Exercise brief =>
Repeat the records below word for word, but start at the line that contains "Viewport: 1080px width, 827px height.", stop after the last line, and include nothing else.

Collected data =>
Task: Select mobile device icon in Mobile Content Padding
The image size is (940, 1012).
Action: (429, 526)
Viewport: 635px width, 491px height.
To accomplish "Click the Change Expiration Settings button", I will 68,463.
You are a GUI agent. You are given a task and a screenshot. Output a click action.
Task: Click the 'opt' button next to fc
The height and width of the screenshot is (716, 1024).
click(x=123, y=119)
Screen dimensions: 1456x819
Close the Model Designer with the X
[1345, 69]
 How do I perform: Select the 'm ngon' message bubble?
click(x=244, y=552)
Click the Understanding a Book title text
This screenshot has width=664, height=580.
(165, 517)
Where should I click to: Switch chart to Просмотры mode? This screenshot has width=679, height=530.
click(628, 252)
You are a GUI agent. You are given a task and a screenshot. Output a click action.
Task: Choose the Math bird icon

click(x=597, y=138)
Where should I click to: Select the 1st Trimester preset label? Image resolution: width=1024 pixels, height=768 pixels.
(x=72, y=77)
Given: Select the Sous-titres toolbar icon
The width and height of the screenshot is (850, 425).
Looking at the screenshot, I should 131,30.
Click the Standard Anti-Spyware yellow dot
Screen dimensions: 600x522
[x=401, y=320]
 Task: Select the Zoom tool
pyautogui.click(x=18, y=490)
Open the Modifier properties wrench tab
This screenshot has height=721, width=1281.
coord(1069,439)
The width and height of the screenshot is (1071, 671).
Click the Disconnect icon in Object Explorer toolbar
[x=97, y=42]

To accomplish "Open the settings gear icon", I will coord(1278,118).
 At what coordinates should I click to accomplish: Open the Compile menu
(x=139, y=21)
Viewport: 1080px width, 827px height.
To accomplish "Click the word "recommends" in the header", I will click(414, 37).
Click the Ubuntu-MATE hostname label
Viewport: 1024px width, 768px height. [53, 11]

Solution to the problem =>
Viewport: 1080px width, 827px height.
To accomplish "Click the word "recommends" in the header", I will click(414, 37).
Click the Ubuntu-MATE hostname label
Viewport: 1024px width, 768px height. [53, 11]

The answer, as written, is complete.